Nations with territory in the Arctic on Thursday agreed to ban unregulated fishing in the rapidly melting international waters around the North Pole, amid fears they could be targeted by commercial operators in future.
The agreement signed by the United States, Russia, Canada, Denmark on behalf of Greenland, and Norway prohibits commercial fising in a 2.8 million square kilometre (1.1 million square mile) area -- five times the size of France -- in the absence of international regulation.
"Commercial fishing in the international part of the Arctic Ocean is not likely in the near future," Norway's ministry of fisheries said in a statement.
"But developments must be followed closely and the coastal states therefore agree on establishing a (framework for) research cooperation," it said.
In 2012, more than 2,000 scientists called for an international fisheries agreement to protect the waters, where a number of studies have predicted sea ice could disappear completely over the summer in the coming decades.

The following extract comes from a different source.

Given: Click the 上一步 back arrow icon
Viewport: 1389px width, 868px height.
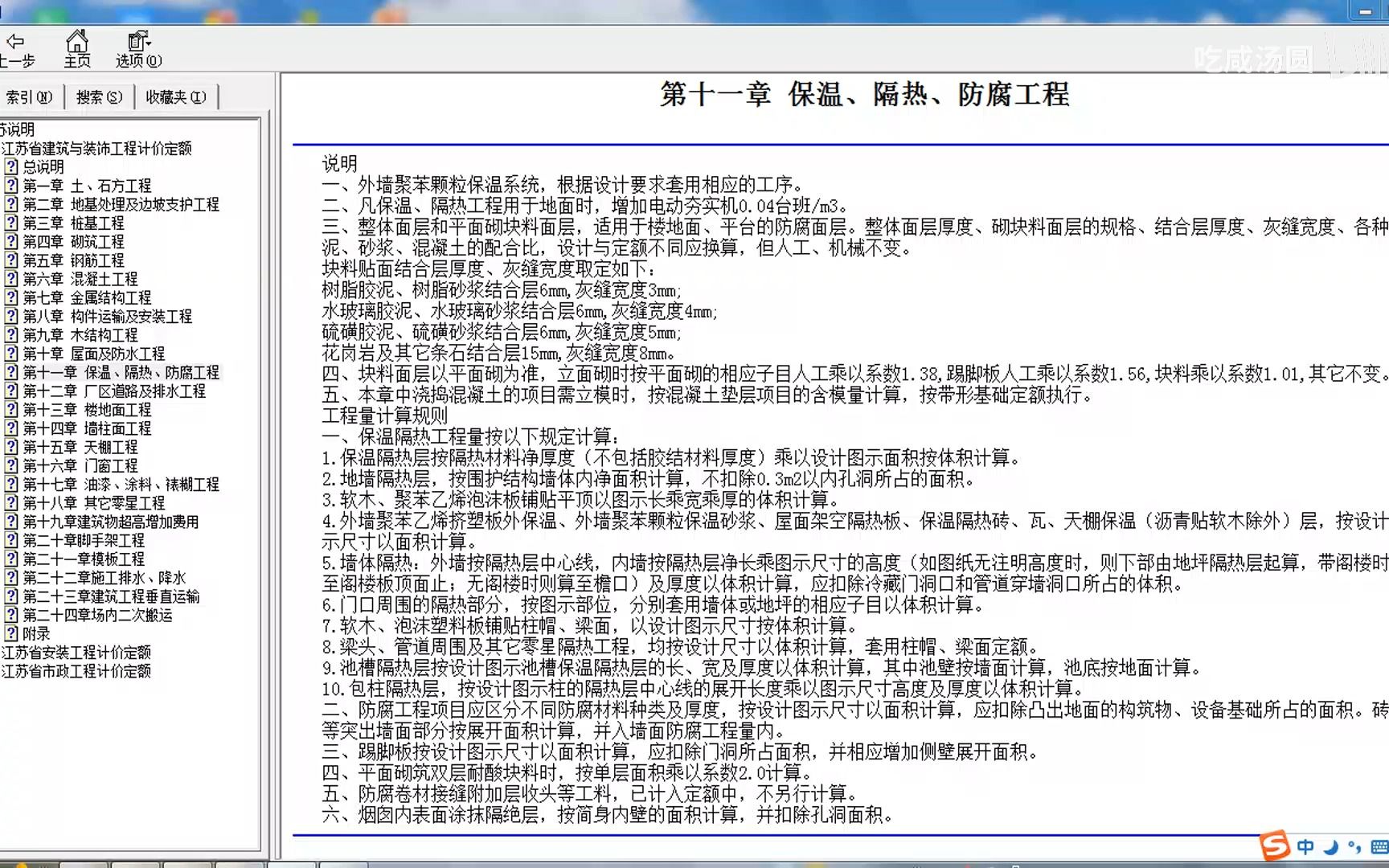Looking at the screenshot, I should 16,40.
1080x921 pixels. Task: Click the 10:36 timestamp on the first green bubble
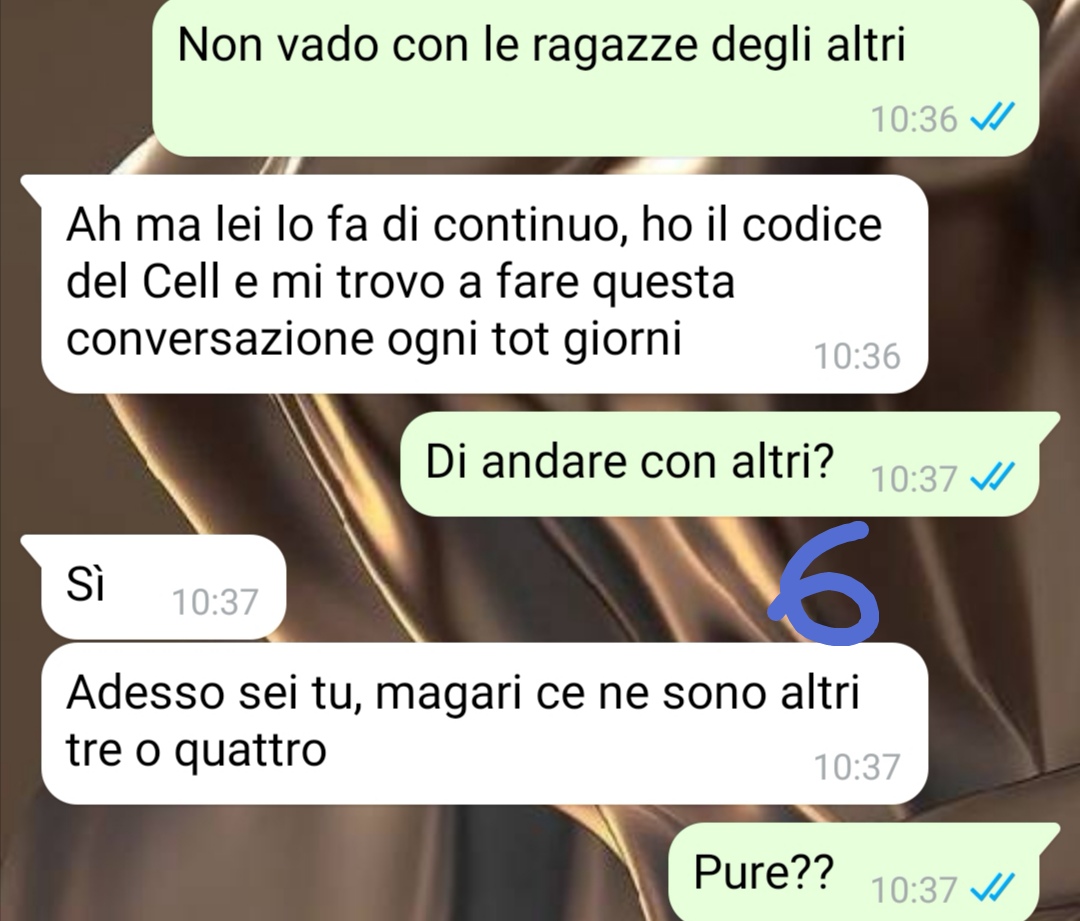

According to estimates cited by the US-based Pew Research Center, 40 percent of the international part of the Arctic Ocean, also known as the Central Arctic Ocean, was ice-free in September 2012 when the ice melted to a record low.
International environmental group Greenpeace said it "welcomed the move as a small step towards Arctic protection but lamented the failure to make the deal permanent."
"It's clear that most of these countries are motivated by resource extraction, not protection, and see the melting of the ice sheet as an opportunity to fish further north," spokeswoman Sophie Allain said.
The Central Arctic Ocean is surrounded by so-called economic zones belonging to the five countries that signed the agreement.
A small part of it is already regulated by the North East Atlantic Fisheries Commission.